RECORDED DATA:
◆ ◆ ◆ ◆ ◆ ◆ ◆
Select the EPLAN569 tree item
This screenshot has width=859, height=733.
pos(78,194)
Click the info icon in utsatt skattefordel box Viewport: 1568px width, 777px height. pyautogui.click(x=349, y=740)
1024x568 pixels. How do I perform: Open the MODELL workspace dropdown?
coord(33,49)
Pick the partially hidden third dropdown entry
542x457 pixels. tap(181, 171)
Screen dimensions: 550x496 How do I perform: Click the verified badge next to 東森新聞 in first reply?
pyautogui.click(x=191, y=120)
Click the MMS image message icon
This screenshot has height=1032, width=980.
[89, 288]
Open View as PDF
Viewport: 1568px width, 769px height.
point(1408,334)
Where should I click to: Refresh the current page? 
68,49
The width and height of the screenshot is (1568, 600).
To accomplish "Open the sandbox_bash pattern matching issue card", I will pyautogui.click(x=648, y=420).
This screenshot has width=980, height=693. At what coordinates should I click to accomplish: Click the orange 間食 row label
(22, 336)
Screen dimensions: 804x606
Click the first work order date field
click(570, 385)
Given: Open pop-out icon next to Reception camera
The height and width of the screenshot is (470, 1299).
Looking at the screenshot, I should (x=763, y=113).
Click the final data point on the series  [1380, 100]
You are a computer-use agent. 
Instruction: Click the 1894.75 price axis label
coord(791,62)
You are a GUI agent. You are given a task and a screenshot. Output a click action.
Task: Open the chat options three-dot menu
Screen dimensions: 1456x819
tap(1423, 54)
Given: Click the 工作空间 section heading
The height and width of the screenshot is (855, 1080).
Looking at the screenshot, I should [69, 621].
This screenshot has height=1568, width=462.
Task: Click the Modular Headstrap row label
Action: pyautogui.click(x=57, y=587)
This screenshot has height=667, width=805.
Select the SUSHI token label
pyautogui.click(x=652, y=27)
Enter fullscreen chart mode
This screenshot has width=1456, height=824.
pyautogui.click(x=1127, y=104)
◆ ◆ ◆ ◆ ◆ ◆ ◆
AIM OF THE TASK: Copy the lines from the one that contains "Screen dimensions: 804x606" through the last line of the records above, both included, exactly as they appear.

SOLUTION FOR THIS TASK:
Screen dimensions: 804x606
Click the first work order date field
click(570, 385)
Given: Open pop-out icon next to Reception camera
The height and width of the screenshot is (470, 1299).
Looking at the screenshot, I should (x=763, y=113).
Click the final data point on the series  [1380, 100]
You are a computer-use agent. 
Instruction: Click the 1894.75 price axis label
coord(791,62)
You are a GUI agent. You are given a task and a screenshot. Output a click action.
Task: Open the chat options three-dot menu
Screen dimensions: 1456x819
tap(1423, 54)
Given: Click the 工作空间 section heading
The height and width of the screenshot is (855, 1080).
Looking at the screenshot, I should [69, 621].
This screenshot has height=1568, width=462.
Task: Click the Modular Headstrap row label
Action: pyautogui.click(x=57, y=587)
This screenshot has height=667, width=805.
Select the SUSHI token label
pyautogui.click(x=652, y=27)
Enter fullscreen chart mode
This screenshot has width=1456, height=824.
pyautogui.click(x=1127, y=104)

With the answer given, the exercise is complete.